- [Exercise directions]
Below are records; the lines starting at the one with "Select the Revolve tool" and ending at the one with "Switch to the Specifikacija tab" must be reproduced exactly, both included. Pictures must not appear.

- [Data for review]
-.-.-
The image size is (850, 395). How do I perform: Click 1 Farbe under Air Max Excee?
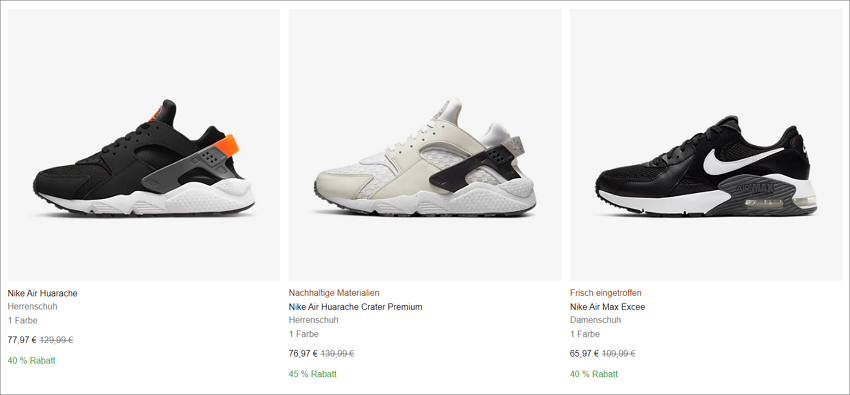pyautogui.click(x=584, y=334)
-.-.-
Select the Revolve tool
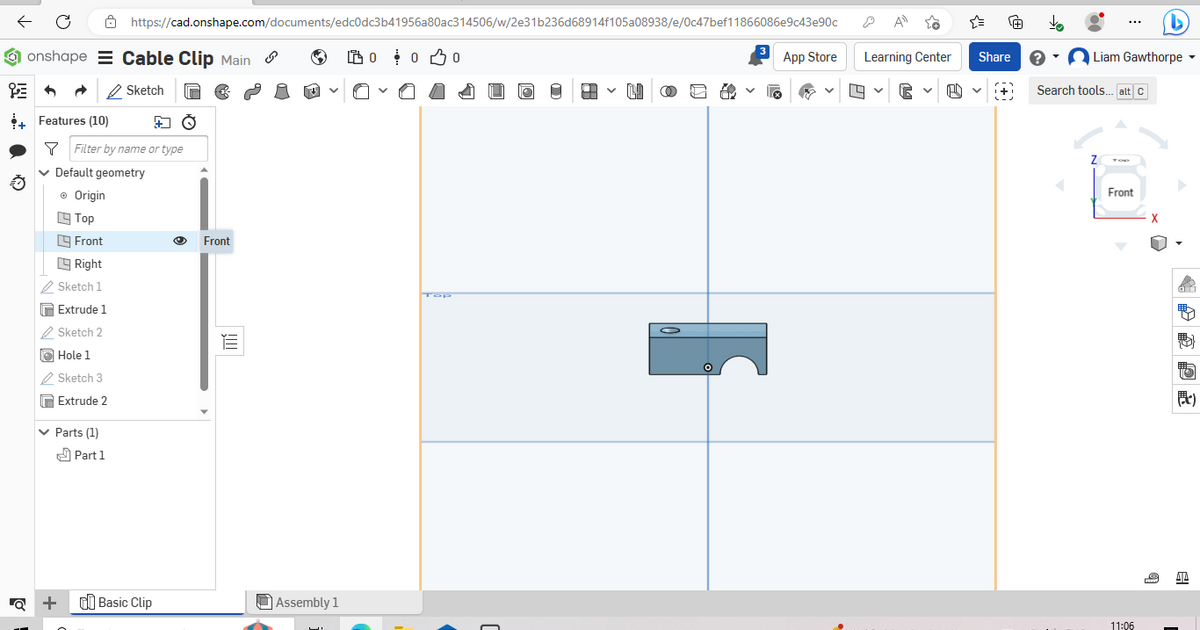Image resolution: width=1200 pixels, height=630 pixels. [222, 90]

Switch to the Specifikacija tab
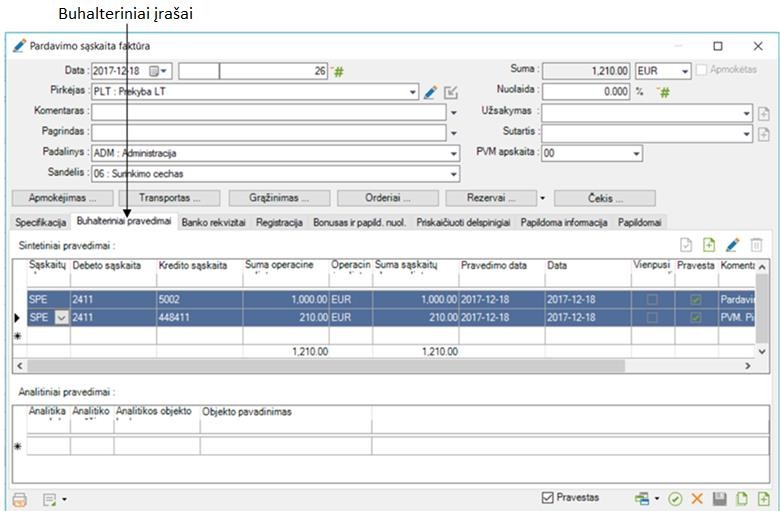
-.-.-
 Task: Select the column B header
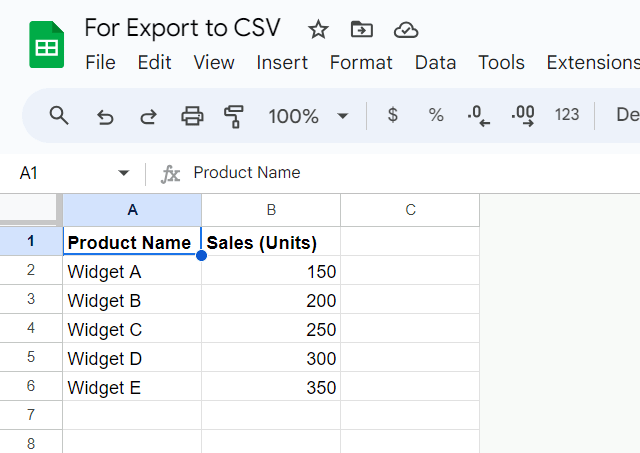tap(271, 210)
-.-.-
- [Response to the task]
Select the Revolve tool
Image resolution: width=1200 pixels, height=630 pixels. [222, 90]

Switch to the Specifikacija tab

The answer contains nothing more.